▶ Daftar Tugas
**1)** Sebutkan tempat Harif Fadhillah membuka kegiatan Rapimnas menurut teks bacaan.
**2)** Tuliskan semua negara DPLN yang pesertanya mengikuti Rapimnas di ruang zoom menurut teks bacaan.

▶ Teks Bacaan

Infokom DPP PPNI - Inisiasi dan semangat Dewan Pengurus Pusat (DPP) Persatuan Perawat Nasional Indonesia (PPNI) untuk menyelamatkan UU No. 38 Tahun 2014 tentang Keperawatan masih tetap konsisten dan berlanjut.
Sehubungan hal itu, Ketua Umum DPP PPNI Harif Fadhillah, Sekretaris Jenderal DPP PPNI Mustikasari, dan Bendahara Umum DPP PPNI Aprisunadi menggelar Rapat Pimpinan Nasional (Rapimnas) II secara daring, dimana dikhususkan untuk membahas atau mengambil sikap tentang proses RUU Kesehatan dengan metode Omnibus Law yang saat ini sudah berproses di DPR RI.
Didampingi Ketua DPP Bidang Pemberdayaan Politik Oman Fathurohman, Ketua DPP PPNI Sistem Informasi dan Komunikasi Rohman Azzam, dan Ahmad Efendi Kasim selaku anggota Departemen Hukum dan Perundang-Undangan DPP PPNI di Graha PPNI Jakarta, Selasa (11/4/2023).
Sementara di ruang zoom peserta Rapimnas berasal dari Pengurus DPP PPNI, DPW, DPD seluruh Indonesia, termasuk DPLN Uni Emirat Arab, Qatar, Jepang, Arab Saudi dan Kuwait.
“Saya ingin mengajak saudara-saudara semua, bahwa mari kita jadikan prioritas perjuangan dalam menyikapi RUU Kesehatan Omnibus Law ini,” kata Harif Fadhillah saat membuka kegiatan Rapimnas di Graha PPNI Jakarta, Selasa (11/4).
“Ini bukan sesuatu yang remeh, bukan sesuatu yang kecil, ini adalah sangat mempengaruhi perkembangan profesi Perawat ke depan,” lanjutnya.
Oleh karena itu, gerakan nasional yang pernah dicanangkan pada saat Rapimnas pertama itu menurutnya memang kurang menggeliat.
“Sekarang saya berharap, ingin kita curahkan semua kepada proses saat ini, terbukti memang kalau kita mempertahankan itu akan sulit dari pada menempuh (berjuang),” ucapnya.
Dikatakannya, semangat mempertahankan UU Keperawatan ini sepertinya tidak begitu terlihat ada gerakan yang kuat, tentunya bukan dari PPNI saja.
Hingga hari ini dicontohkannya, PPNI belum melihat dari berbagai komponen keperawatan itu bersuara, baik itu mahasiswa maupun para akademisi keperawatan.

▶ Data Rekaman
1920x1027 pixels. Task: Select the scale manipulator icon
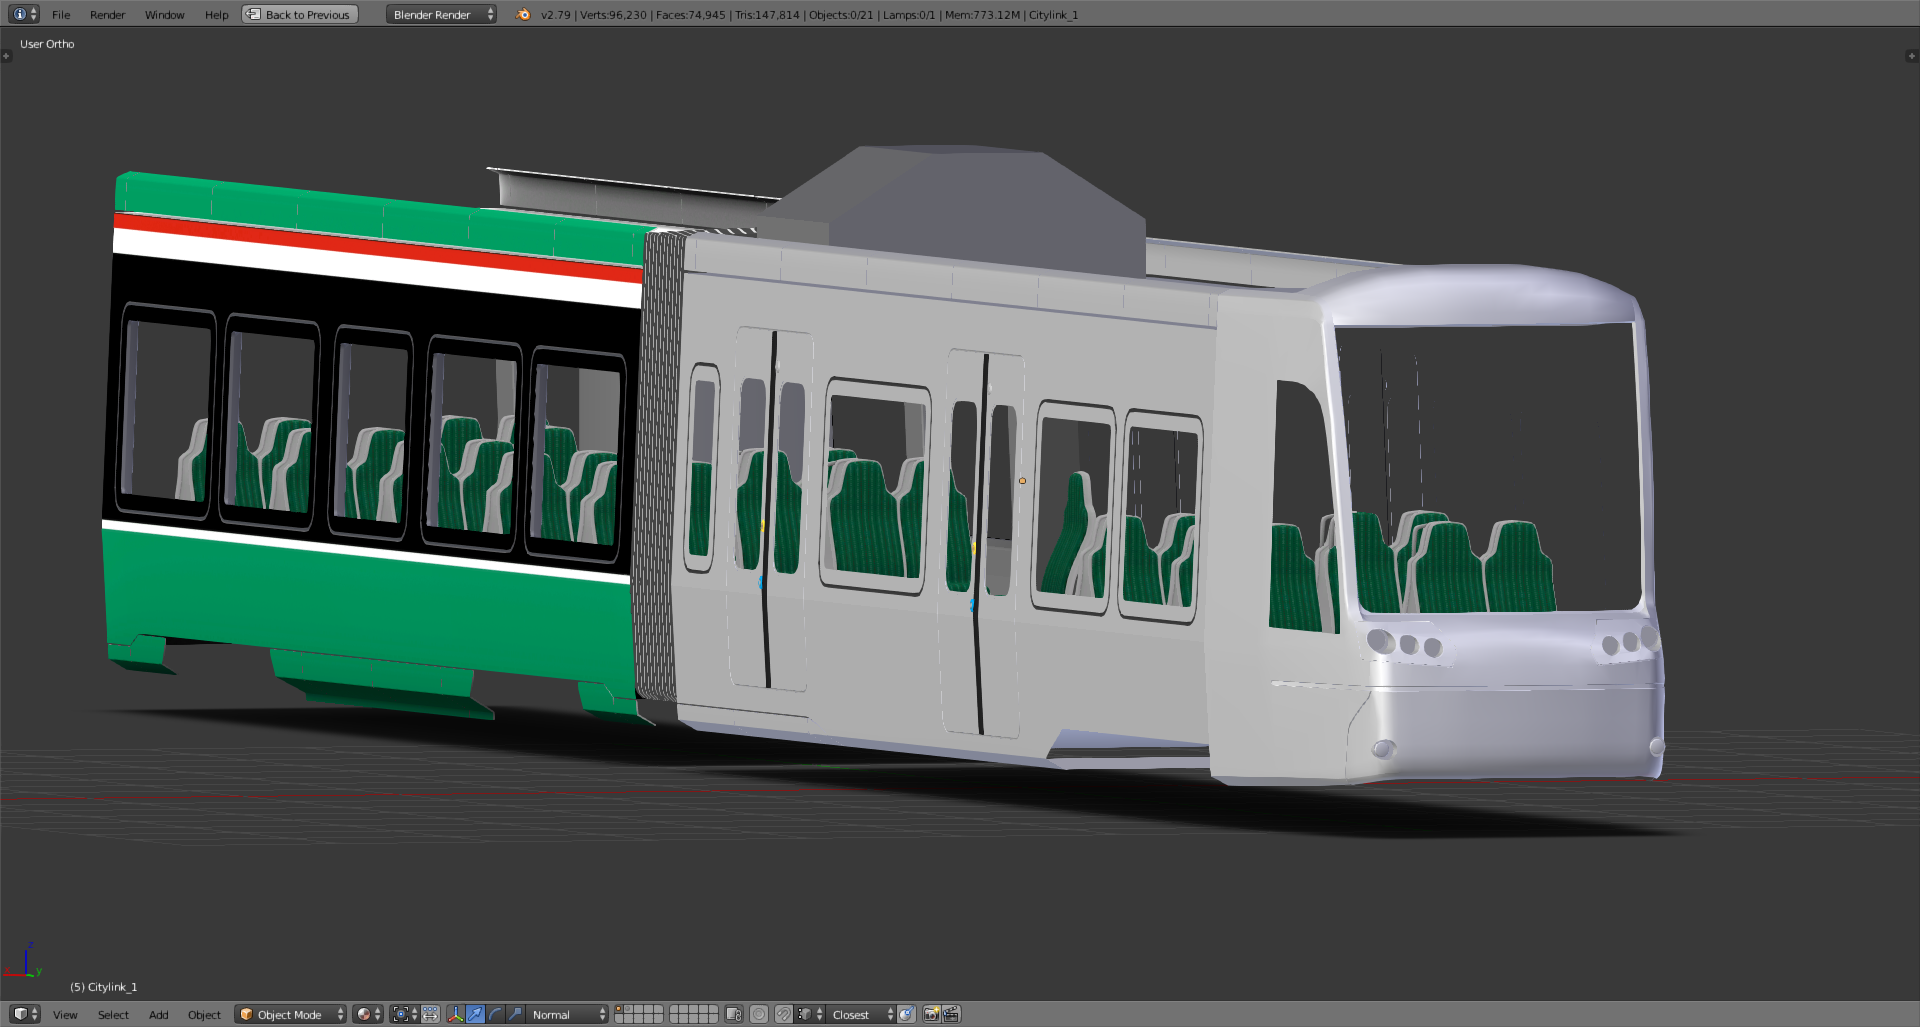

▶ Jawaban
**1)** Di Graha PPNI Jakarta.

**2)** Uni Emirat Arab, Qatar, Jepang, Arab Saudi, dan Kuwait.